“My commitment, however, is to the reality of Jesus as a God experience; it is not a commitment to the reality of the traditional explanations of that God experience in Jesus. There is a vast difference.” - John Shelby Spong, Jesus for the Non-Religious
Read: Luke 24:44-49
You might notice that today’s text comes not from Luke’s Christmas story, but from Luke’s telling of Easter. Those two events, birth and death/resurrection bookend Luke’s Gospel, and there’s a detail in this particular passage I want to point out.
As Jesus engaged his disciples on that first Easter evening, Luke says that “he opened their minds to understand the scriptures.” This raises an important point about the way Jesus’s first followers renegotiated their understanding of Scripture in light of their Jesus experience.
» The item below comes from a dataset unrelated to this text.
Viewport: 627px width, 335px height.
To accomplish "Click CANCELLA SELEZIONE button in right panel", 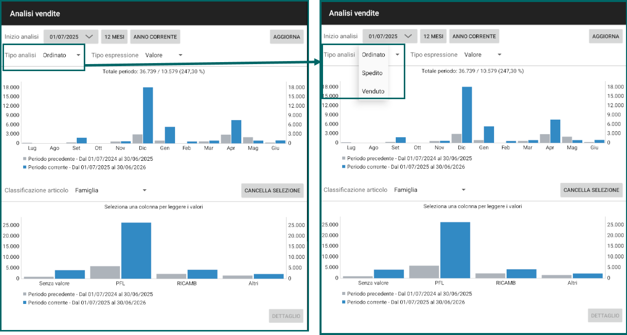I will click(x=591, y=190).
Simply put, when you see in the Gospels, or before that in Paul, a Scripture quoted with introductory words like, “This took place to fulfill the words of the prophet…” that is a clue that we are about to see how these early Jesus followers were rethinking—reimagining—their interpretations of their Bible.1 What I mean is, before they reread their texts in the aftermath of their experience of Jesus, no one had interpreted the Bible that way. Because of their Jesus experience they went back to their Bible and wrestled and reinterpreted the text in order to make room for their expanding understanding of God that their encounter with Jesus had given them.
That is not just a phenomenon, experience, or responsibility of the past. We too, today, are invited to continue that sacred task of allowing our experience of Jesus—often, but not exclusively, through other people—to cause us to go back to renegotiate and reimagine our interpretations, doctrines, and theologies. That is not being flakey or “wishy-washy.” Far from it. The work of going back to reexamine and rethink the beliefs and positions we’ve inherited is exactly what is modeled for us in both our Scripture and the Tradition itself. It is an act of faith to be celebrated. When we reimagine our received and long held understandings, letting some things go because we’ve been presented with better information, and also embracing new understandings, we are taking our place and playing our part, just like so many who came before us.
Faith will always need to be reimagined in light of the experiences of each generation. May we have the courage to engage this holy task of reimagination, because it is also an act of hope—hope for a better, more Christlike Christianity for the future.
Questions for Reflection:
How has your experience changed your understanding and interpretation over time?
What has that reimagining been like for you? Scary? Exhilarating? Something else?
What are you currently rethinking or reimagining?
Of course we are talking here about the Hebrew Bible, what some Christians call the Old Testament.